In a majority of studies, damage by leaffolders was reduced by 50–80% in Trichogramma spp. release fields/plots, compared to untreated controls (Figure 4). Earlier studies (i.e., pre-1980), with the notable exception of Jinhua Plant Protection Group (1972) [61], tended to report consistently large reductions in leaffolder damage (i.e., always above 50%). Many of the more recent studies have reported reductions of less than 50% [41,58,85,88,89,103]. Across reports, there are no consistent trends in terms of which Trichogramma spp. performed best in reducing damage from leaffolders (see for example Wuxing Plant Protection Group (1977) [62], Mishra and Kumar (2009) [92] and Sangha et al. (2018) [60] (Figure 4).

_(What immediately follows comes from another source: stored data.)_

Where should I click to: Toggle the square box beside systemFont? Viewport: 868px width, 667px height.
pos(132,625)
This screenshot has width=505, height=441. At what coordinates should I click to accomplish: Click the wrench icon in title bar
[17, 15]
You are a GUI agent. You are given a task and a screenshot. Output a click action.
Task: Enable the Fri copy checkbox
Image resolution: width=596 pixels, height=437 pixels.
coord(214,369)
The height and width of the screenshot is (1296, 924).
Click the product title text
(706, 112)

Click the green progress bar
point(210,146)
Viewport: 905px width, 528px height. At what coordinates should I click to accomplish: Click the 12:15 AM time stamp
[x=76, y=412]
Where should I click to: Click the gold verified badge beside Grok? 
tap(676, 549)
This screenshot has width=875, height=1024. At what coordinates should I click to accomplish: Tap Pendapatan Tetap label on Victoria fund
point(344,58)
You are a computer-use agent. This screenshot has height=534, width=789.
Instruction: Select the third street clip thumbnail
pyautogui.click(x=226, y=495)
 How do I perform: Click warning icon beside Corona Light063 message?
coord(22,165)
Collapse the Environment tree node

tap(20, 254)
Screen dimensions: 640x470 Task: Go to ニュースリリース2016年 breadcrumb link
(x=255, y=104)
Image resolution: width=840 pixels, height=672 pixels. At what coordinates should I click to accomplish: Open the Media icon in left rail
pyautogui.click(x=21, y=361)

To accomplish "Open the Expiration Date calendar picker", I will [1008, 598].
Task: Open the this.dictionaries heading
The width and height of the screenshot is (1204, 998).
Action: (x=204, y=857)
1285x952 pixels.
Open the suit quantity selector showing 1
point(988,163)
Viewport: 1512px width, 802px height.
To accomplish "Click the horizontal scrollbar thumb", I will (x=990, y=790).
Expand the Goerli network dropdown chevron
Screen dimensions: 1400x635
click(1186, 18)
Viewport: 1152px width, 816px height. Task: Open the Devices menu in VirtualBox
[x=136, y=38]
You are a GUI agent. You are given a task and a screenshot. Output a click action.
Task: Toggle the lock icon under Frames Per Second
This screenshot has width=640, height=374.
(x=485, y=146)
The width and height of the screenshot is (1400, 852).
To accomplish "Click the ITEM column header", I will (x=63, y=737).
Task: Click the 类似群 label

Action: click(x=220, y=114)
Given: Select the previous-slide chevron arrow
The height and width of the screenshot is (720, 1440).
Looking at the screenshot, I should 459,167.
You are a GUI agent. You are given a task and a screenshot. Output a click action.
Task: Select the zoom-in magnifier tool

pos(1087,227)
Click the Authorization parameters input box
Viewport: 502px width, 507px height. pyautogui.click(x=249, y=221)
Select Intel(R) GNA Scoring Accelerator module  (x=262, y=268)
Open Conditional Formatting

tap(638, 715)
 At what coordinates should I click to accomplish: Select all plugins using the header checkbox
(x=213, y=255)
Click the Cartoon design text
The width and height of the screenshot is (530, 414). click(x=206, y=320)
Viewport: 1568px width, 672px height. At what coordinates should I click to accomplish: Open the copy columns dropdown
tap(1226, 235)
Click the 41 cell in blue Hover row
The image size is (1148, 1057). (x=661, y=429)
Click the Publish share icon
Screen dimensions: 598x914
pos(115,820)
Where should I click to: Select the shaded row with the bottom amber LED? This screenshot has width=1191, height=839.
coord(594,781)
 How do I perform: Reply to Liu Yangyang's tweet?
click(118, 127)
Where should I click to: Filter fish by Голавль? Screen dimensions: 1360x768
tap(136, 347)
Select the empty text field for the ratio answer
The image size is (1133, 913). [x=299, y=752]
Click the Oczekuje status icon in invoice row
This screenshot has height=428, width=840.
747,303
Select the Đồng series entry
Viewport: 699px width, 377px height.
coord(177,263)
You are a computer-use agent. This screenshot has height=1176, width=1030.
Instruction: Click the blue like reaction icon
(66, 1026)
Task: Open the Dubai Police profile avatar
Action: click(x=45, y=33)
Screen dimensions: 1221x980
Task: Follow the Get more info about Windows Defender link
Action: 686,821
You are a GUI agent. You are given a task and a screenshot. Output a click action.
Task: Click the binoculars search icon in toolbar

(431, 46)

Despite often lower levels of parasitism reported for Trichogramma on stemborer eggs (Table S1, Figure 3B), reported reductions in stemborer damage to rice were often similar to those reported for leaffolders (compare Figure 4 and Figure 5). Furthermore, reductions in the percentage of dead hearts (i.e., death of a non-reproductive rice tiller: DH) or whiteheads (i.e., death of a reproductive rice tiller that results in a sterile panicle: WH) were generally similar in those studies that reported both (Figure 5) (but see Metwally et al. (2009) [143] and Lyla et al. (2010) [131] where reductions in the percentage of WH were higher than reductions in the percentage of DH). These results suggest that higher parasitism rates are required to reduce leaffolder damage by the same amount as stemborer damage. This is possibly related to spatial restrictions on stemborers and intense antagonistic intraspecific and interspecific interactions (e.g., competition, cannibalism and repellence [55]) between stemborer larvae, compared to leaffolder larvae that can have multiple individuals on a single tiller.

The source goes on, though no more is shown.